Letters to the Editor for Mar 26, 2009

DIFFERENT TOON

I demand that the Monterey County Weekly publish an apology for Ruben Bolling’s cartoon, “Medicated Morty,” (March 19-25), which has violated the Americans with Disabilities Act, requiing equal treatment of people with disabilities in all public accommodations, including media outlets. Ruben Bolling’s bigotry has no place in an open and tolerant society or publication.

William Graham | Salinas

DROP A V8 IN IT

I was in the waiting area of an auto repair shop and picked up the April 2009 issue of Automobile magazine.

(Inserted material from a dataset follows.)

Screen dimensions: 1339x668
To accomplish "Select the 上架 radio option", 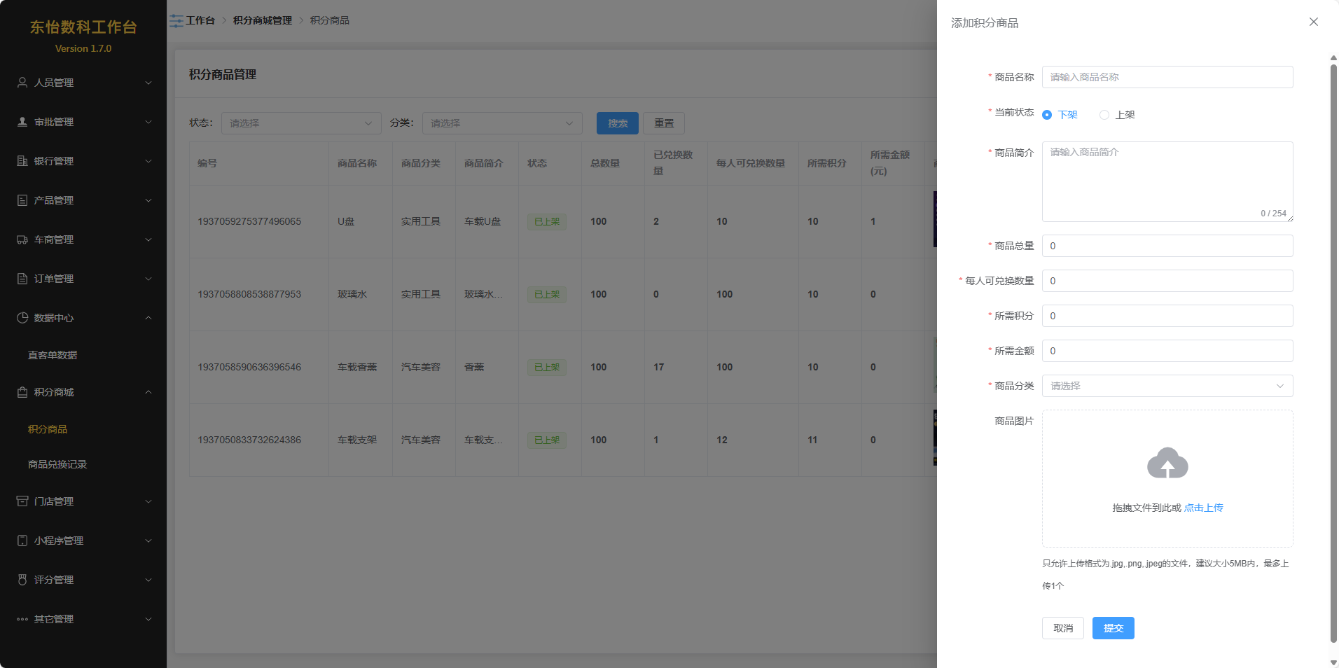I will [1104, 115].
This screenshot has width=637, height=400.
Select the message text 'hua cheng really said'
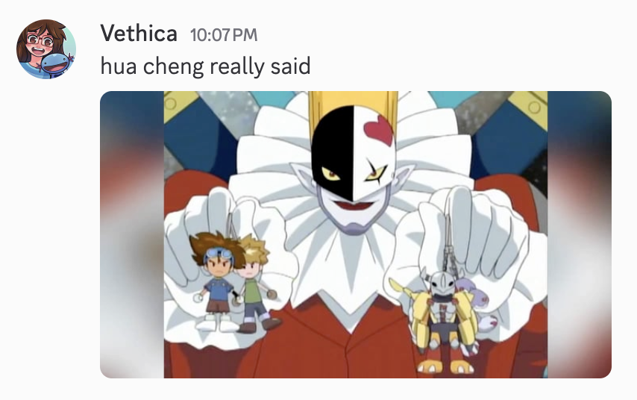(206, 66)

In it was an article on how General Motors was lamenting the fact that their newest and smallest trucks GMC Canyon/Chevy Colorado were not meeting sales expectations. After careful study and market research they came up with a solution to this situation: Offer these trucks with a V8 engine. That’s right folks, these geniuses at GM have taken the world’s biggest corporation and have driven it to the brink of bankruptcy. Their solution for problems for the last 30 years has been: Make it bigger, put a bigger engine in it and blame everything on the unions. In this same magazine, an article said that Ford will offer a bigger engine in the F150 to one up GM and Chrysler.

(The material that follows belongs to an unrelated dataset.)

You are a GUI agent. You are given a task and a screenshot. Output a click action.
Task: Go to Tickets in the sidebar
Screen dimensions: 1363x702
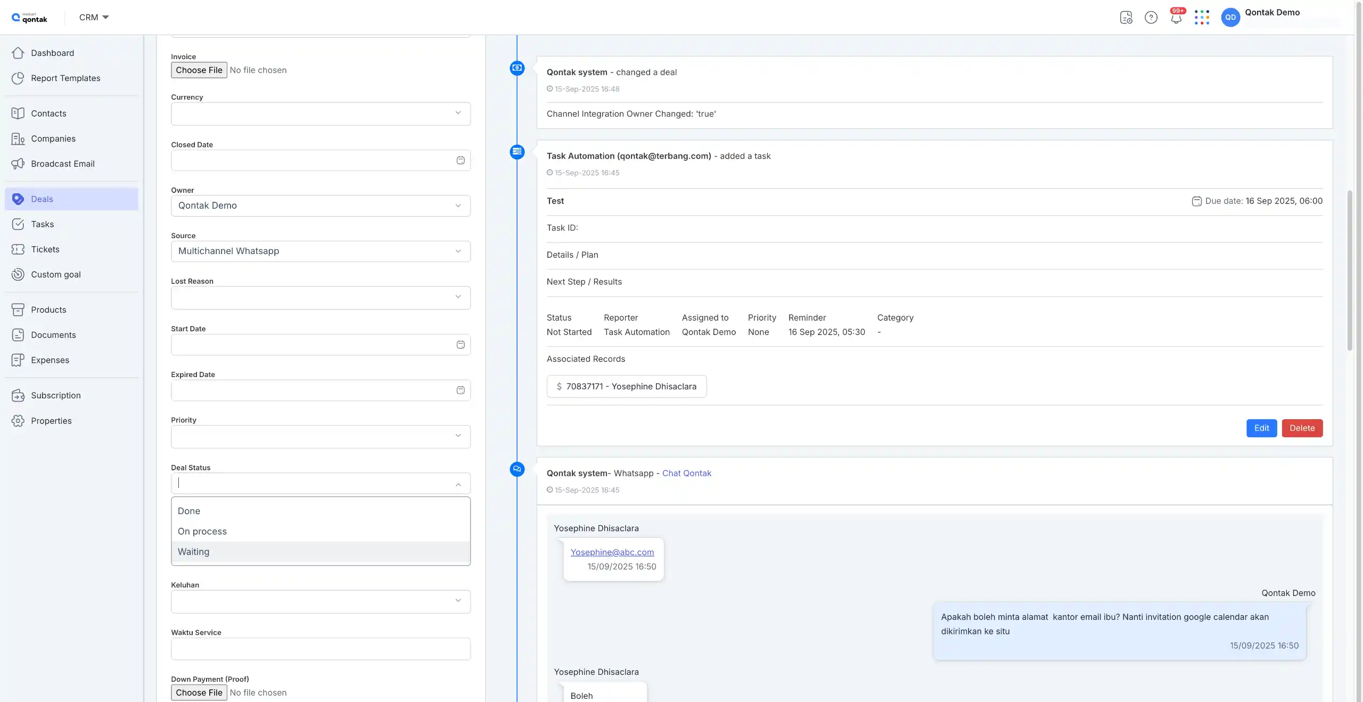(x=45, y=249)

Now they come to the American taxpayers begging for money so they can keep theircompanies solvent. With ideas like these I’m not sure the Big Three are worth bailing out.

Peter Monteforte | Monterey

BETTER DEAD THAN FED?

If you’re looking for a “black hat” in the meltdown of our economy, instead of placing all of the blame on Wall Street or Fannie & Freddie and the Community Reinvestment Act, I have a suggestion: Follow the money. What entity created the conditions that led to the abuses on Wall Street, the mortgage industry, the subprime debacle, etc.? Why not place the blame squarely where it belongs: The Federal Reserve System. The truth is the Fed manipulates interest rates and the monetary supply and creates the conditions that lead to the moral hazards we saw taking place in the economy.

A speech by Fed Governor Donald Kohn in 2004 says plainly that the Fed was pursuing an easy money policy that was boosting housing prices. For example, “Long-term interest rates – the ones most relevant to the borrowing and spending decisions of households and firms – have been held down by easy monetary policy and the expectation that short-term rates will remain low for some time. And these low rates in turn have boosted the prices of houses and the value of corporate equity.” In their own words the Fed admits to juicing the economy on a sugar high of easy credit that is now crashing and giving all of us headaches and a painful and deep recession that our ham-handed electeds inWashington areturning into a depression.

Want a sound economy and prosperity for all? End the Federal Reserve System. Now.